(Entries taken from a collection)

++++++++++

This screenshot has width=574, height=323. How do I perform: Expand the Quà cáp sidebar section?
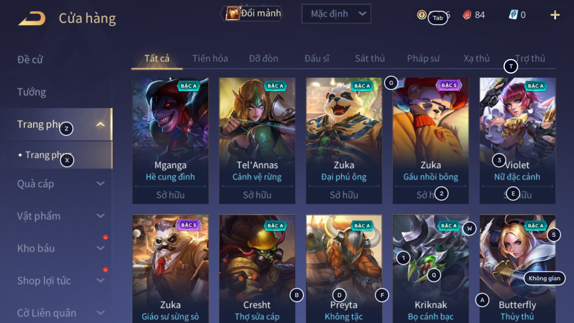(x=101, y=184)
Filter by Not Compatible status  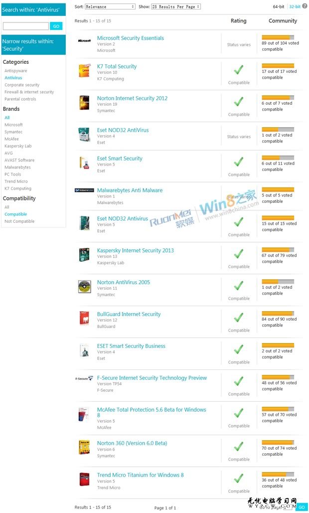(x=19, y=221)
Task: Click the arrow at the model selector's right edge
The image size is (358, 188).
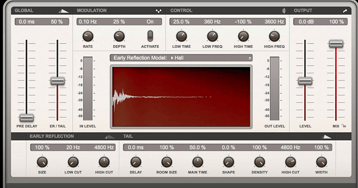Action: point(250,58)
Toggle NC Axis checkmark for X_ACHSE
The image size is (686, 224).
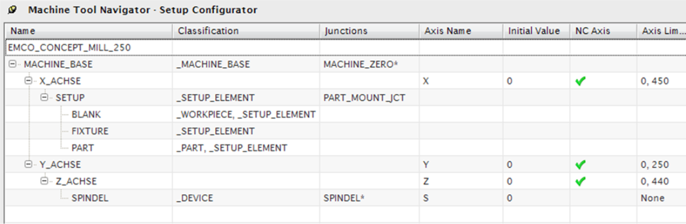(x=581, y=81)
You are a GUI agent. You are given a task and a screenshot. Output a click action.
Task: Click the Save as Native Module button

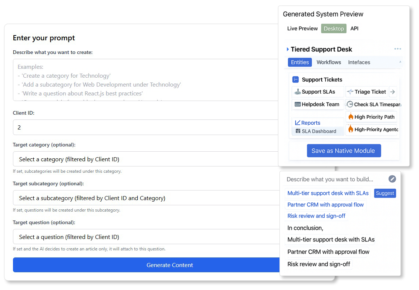pyautogui.click(x=343, y=151)
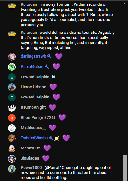Click the username darlingstrawb
This screenshot has height=181, width=128.
(x=33, y=56)
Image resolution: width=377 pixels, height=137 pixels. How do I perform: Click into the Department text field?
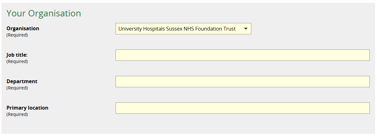pyautogui.click(x=242, y=82)
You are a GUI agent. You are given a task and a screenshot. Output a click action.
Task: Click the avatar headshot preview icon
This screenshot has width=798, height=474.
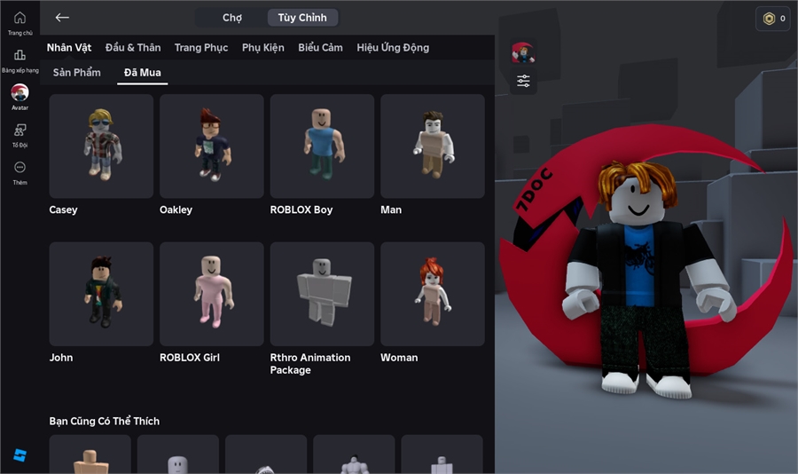pyautogui.click(x=523, y=52)
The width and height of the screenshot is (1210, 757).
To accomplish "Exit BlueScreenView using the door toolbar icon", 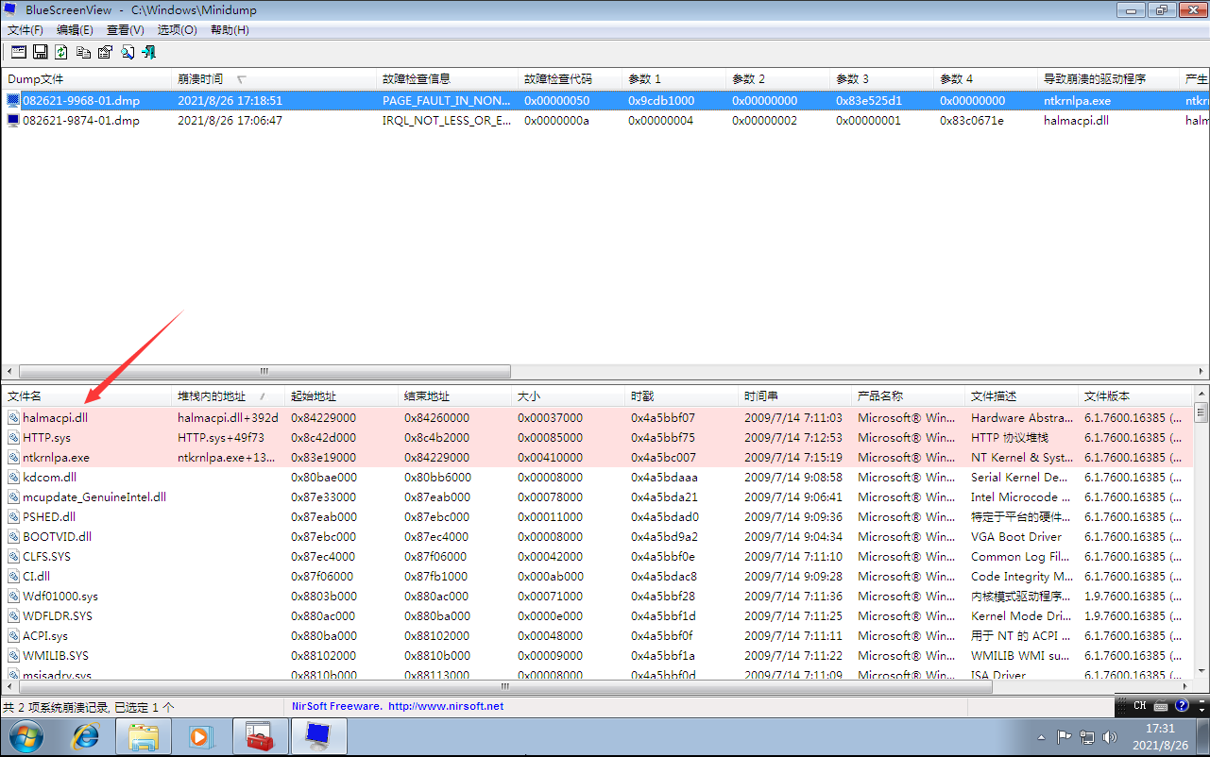I will (148, 51).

++++++++++

Instruction:
Could you rewrite the data between the lines holding "Task: Click the arrow" and "(x=581, y=81)", inclusive, putting "chevron" in place of "arrow" and changing nothing else? Omit the pictures from your answer.

Expected output:
Task: Click the chevron at the model selector's right edge
The image size is (358, 188).
Action: point(250,58)
Toggle NC Axis checkmark for X_ACHSE
The image size is (686, 224).
(x=581, y=81)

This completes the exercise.